Rescheduling of appointments for the second dose of the AstraZeneca is underway, with 12,500 jabs already brought forward and another 25,000 due to be arranged in the next few days, the health ministry said on Wednesday.

Initially, the two doses of the AstraZeneca vaccine were administered with a 12-week gap. In April, the government promised to reduce this to eight weeks to win over those, many with an eye on the summer holidays, keen to get their vaccination completed earlier. However, the first text messages with new dates only went out last Thursday.

Initially, the slow pace in reprogramming was attributed to logistical issues, but on Wednesday the ministry said it was primarily due to delayed shipments by the vaccine maker last week.

“Despite this, and according to the latest information, shipment was finalised at the end of the week, and according to the schedule for deliveries submitted by the government, the quantities to be sent in June are enough to administer the second dose of all those who have already been vaccinated with the AstraZeneca vaccine,” it said.

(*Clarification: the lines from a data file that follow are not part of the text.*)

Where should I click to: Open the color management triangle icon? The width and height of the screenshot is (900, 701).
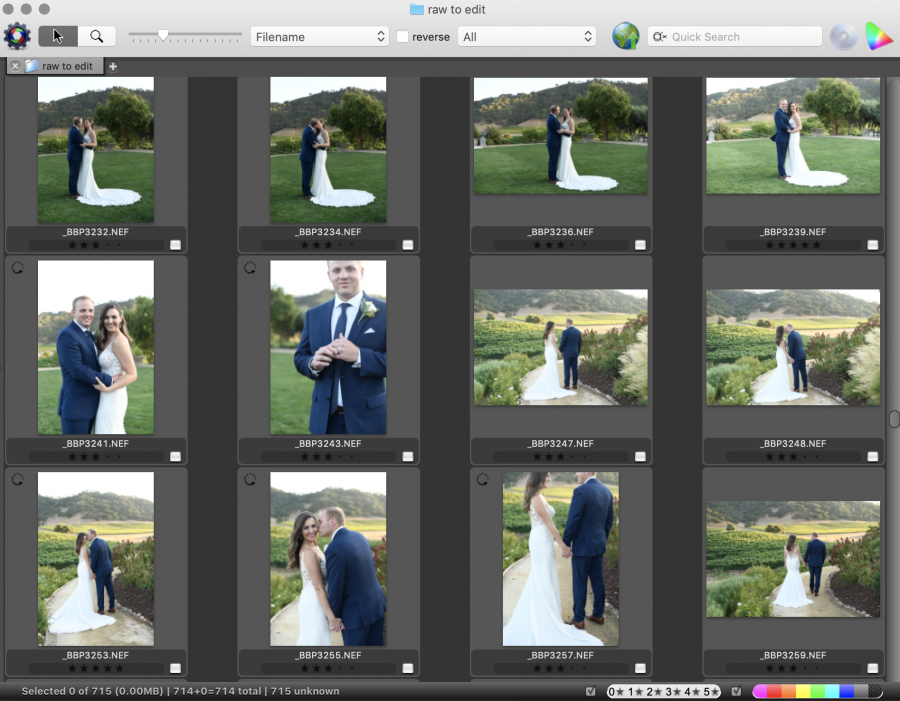pyautogui.click(x=879, y=36)
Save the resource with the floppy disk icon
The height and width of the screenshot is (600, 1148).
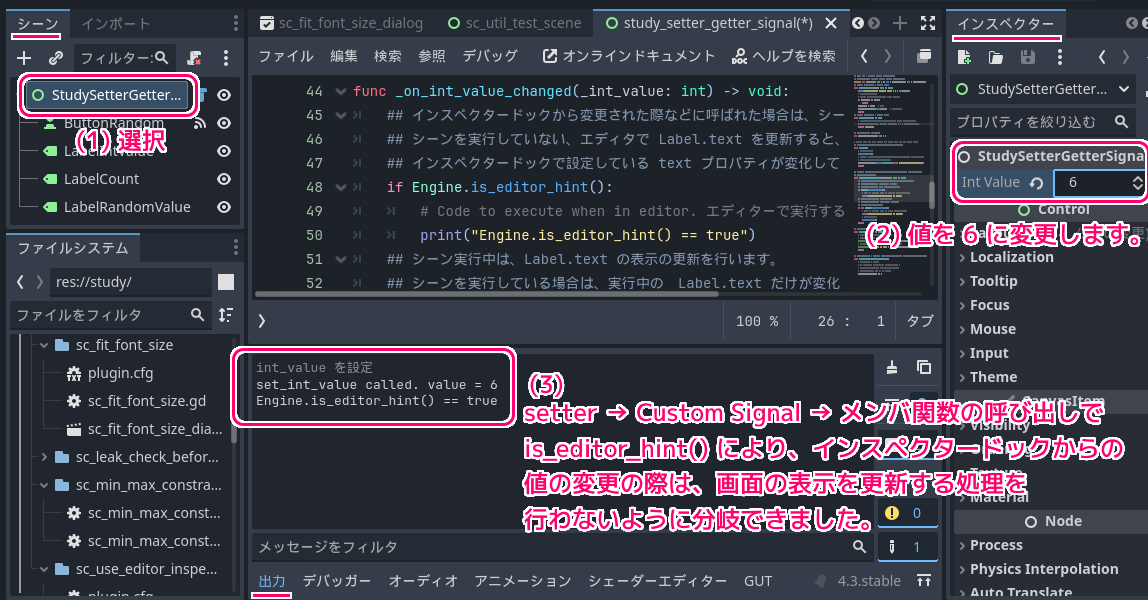click(1027, 58)
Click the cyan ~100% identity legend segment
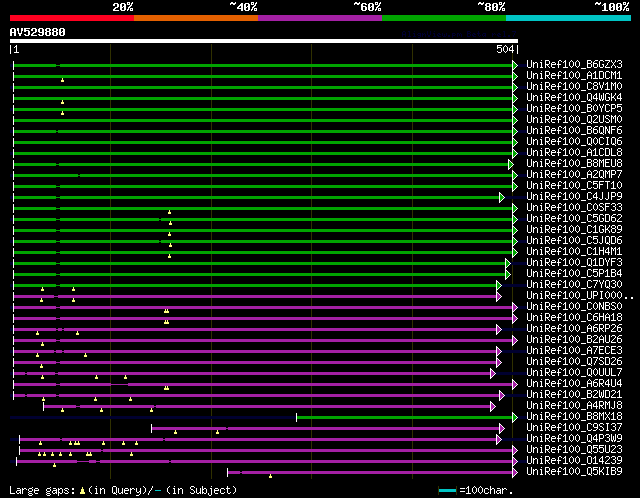 (x=567, y=18)
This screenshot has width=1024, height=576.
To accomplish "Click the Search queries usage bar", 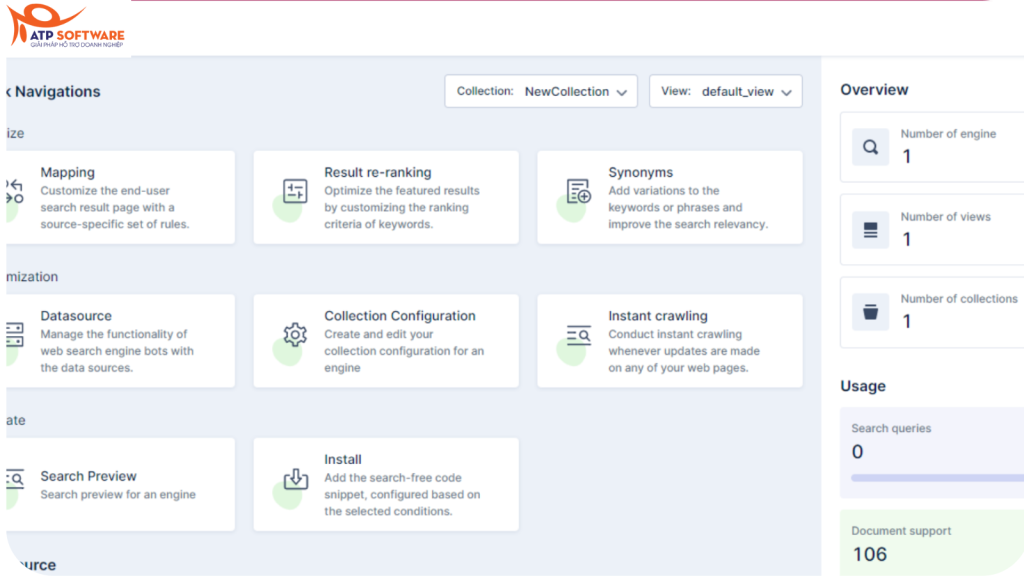I will (937, 478).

So far, 12,600 appointments have been rescheduled and 25,000 appointments covering up to June 23 are being rescheduled in the next few days.

The new dates are sent by text message, while at the vaccination centres of Polis Chrysochous and Troodos Hospital, rescheduling is underway and is being done by telephone.

The new appointments will be at the same vaccination centres as where recipients were administered their first jab.

The ministry stressed the importance of completing the vaccination so as offer effective protection and reiterated that benefits exceeded risks.

Cyprus’ improved epidemiological picture of recent weeks was to a large extent due to the vaccination roll-out with more than one in two of those eligible having received at least the first jab by May 25, it added.

Overall, 372,696 people have received the first dose (50.4 per cent of eligible population) and 175,219 (23.7 per cent) have completed their vaccination.

Achieving immunity and preventing the spread of variants is contingent on vaccinations continuing at the same intensive pace, the ministry concluded.